Egypt's Soviets-built projects: flaws are many
| Cairo
The Soviet Union's once massive aid program to Egypt is coming under severe criticism from both Western and Egyptian officials. Soviet officials had hoped to make Egypt a showplace of what their aid could accomplish. The Soviet Union put nearly 30 percent of its economic aid to the third world into Egypt during the years of Soviet predominance in this country, beginning with the Soviet decision to finance the building of the Aswan High Dam in the late 1950s.
Aid dropped off in the mid-1970s, however, as President Anwar Sadat moved his country closer to the United States.
Egypt's Helwan iron and the Steel complex, the largest factory built during the years of Soviet predominance, now is seen as an example of many of the problems with Soviet aid. The complex's vice-chairman admits that it is producing steel at "perhaps two times to world market price," but a Western economist says that the problems are so severe that the true figure may be seven times higher than the world price.
The Soviets put factories like Helwan high on their list of priorities. They recognized that developing countries generally view heavy industry as essential for their development, so such projects are prestigious and visible signs of Soviet aid. Such projects also develop state control of the economy and create large numbers of the workers that Soviet theory contends will be sympathetic to Marxism.
Often the political value of Soviet projects was regarded as more important than their economic feasibility. Egypt cannot economically produce steel because it must import the coke it needs. Similarly, an aluminum plant at Nag Hammadi, built by the Russians, cannot produce aluminum economically because it must import the ore.
The real embarrassment for the Soviet Union, however, comes from the low level of technological skill shown in the work at the iron and steel complex. A Soviet study of the ore to be used did not note the presence of certain impurities, so the blast furnances were improperly designed.
Russian-made machinery, for example, has proved inefficient in Egypt. Workers complain that its capacity was overrated. And the machinery, which was designed for the Soviet cold, overheats and burns out in Egypt's hot weather. Consequently, both the blast furnance and the continuous casting converter (used to convert pig iron into steel) are operating at only 50 percent of their capacity.
Concerned that their technological reputation might be damaged, some 200 Soviet technicians have been working to try to correct the problems in a recently finished blast furnace.
Most remain despite orders from President Sadat four months ago that all Soviet experts should leave the country in the wake of Soviet intervention in Afghanistan.
This is not the first time the Egyptian officials have expressed displeasure with the level of Soviet technology. In 1974, Egyptair airline purchased eight Tupolev TU-154 medium-range passenger planes. Egyptair found that when fewer than half of the seats were filled, sandbags had to be put in the planes.
Shortly after their delivery, one Tupolev crashed, killing six crew members. Egyptian pilots refused to fly the other seven, saying they were unsafe.

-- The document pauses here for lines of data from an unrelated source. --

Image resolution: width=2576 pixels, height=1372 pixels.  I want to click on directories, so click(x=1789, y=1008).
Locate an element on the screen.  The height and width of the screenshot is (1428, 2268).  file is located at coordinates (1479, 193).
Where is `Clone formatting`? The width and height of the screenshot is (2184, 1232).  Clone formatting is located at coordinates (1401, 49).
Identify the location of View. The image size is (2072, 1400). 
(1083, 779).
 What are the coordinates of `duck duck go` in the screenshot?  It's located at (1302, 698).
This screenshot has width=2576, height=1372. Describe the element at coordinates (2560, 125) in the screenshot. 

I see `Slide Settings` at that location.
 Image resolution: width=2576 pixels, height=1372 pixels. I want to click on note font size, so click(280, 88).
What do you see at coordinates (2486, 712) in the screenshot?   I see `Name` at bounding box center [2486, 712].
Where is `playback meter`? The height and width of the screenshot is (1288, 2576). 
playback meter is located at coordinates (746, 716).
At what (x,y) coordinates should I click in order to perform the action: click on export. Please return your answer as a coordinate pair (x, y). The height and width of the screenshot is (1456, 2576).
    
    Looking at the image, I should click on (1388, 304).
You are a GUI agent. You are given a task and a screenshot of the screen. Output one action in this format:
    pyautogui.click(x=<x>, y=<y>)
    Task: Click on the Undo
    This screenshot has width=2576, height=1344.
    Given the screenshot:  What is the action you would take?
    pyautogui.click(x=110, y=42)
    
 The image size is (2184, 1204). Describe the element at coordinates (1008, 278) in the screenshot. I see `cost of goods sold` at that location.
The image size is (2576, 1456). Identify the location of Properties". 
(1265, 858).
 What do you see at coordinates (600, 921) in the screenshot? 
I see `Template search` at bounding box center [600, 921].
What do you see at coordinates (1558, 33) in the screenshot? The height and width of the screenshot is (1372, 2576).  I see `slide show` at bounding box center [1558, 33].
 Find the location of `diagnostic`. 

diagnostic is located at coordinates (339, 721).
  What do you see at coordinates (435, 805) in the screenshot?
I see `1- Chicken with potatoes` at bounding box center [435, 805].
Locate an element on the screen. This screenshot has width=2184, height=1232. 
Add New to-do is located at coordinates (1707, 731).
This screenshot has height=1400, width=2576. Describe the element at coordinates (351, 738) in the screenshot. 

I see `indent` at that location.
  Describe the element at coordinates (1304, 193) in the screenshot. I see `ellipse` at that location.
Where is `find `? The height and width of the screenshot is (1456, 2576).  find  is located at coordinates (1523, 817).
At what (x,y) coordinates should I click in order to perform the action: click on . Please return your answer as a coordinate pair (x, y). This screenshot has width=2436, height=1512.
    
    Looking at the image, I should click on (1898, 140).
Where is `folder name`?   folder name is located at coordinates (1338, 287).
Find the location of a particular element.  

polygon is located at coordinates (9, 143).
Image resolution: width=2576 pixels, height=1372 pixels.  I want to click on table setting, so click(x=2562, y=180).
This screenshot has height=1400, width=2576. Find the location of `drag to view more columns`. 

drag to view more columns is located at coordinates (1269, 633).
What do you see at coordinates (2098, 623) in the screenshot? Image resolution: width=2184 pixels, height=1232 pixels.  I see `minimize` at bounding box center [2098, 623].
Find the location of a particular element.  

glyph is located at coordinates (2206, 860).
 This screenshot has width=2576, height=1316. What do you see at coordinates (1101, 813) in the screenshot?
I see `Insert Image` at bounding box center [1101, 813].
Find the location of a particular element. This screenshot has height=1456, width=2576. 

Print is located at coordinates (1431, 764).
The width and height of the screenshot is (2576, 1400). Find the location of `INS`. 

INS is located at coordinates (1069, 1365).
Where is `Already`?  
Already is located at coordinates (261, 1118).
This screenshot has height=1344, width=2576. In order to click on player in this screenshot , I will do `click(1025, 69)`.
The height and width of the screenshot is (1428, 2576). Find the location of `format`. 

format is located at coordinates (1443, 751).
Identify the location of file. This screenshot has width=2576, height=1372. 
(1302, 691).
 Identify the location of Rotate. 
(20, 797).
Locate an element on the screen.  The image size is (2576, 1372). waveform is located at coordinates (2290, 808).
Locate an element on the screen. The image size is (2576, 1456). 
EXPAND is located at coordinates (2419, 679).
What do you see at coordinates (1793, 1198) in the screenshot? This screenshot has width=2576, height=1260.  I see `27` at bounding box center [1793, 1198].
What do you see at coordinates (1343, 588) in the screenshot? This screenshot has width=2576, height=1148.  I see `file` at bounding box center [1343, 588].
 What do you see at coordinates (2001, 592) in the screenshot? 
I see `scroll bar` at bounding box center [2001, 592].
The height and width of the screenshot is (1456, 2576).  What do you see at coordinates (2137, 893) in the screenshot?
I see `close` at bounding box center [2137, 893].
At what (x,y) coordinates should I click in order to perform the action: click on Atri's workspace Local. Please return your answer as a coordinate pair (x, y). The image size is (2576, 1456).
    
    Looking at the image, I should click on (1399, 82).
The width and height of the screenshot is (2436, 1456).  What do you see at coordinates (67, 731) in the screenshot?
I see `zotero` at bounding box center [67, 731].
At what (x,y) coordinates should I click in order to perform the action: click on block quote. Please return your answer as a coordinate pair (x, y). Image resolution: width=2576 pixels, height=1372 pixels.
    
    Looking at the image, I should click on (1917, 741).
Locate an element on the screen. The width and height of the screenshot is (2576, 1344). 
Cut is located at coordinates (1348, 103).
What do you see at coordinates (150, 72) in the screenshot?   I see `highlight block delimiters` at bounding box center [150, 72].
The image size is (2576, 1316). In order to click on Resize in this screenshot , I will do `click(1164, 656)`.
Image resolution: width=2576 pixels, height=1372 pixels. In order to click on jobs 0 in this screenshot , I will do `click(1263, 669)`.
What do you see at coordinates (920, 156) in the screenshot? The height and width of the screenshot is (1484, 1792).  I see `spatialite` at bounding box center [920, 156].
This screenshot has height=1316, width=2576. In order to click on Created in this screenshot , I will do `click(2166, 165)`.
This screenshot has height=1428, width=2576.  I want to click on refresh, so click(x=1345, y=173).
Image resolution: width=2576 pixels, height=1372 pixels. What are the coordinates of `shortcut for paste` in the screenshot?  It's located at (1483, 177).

A subsequent inquiry found no less than 15 structural faults in the seven aircraft. The Soviet Union quietly accepted the return of the planes in a move that a Egyptiar board member says "admitted that the planes were unsafe."
Even the Soviet Union's involvement in the building of the Aswan High Dam has been criticized. Critics claim that the dam was improperly studied, that it does not produce the amount of electricity that it should, that it keeps removing silt from agricultural land, that waterlogging and accumulation of salts are hurting crop yields, that marine life in the Nile delta has decreased, and that erosiion of the river banks has accelerated.
A Soviet technical team is studying problems with fractures in the turbine blades of the Russian-made generators. Increasing maintenance time for the generators has cut seriously into the high dam's power output.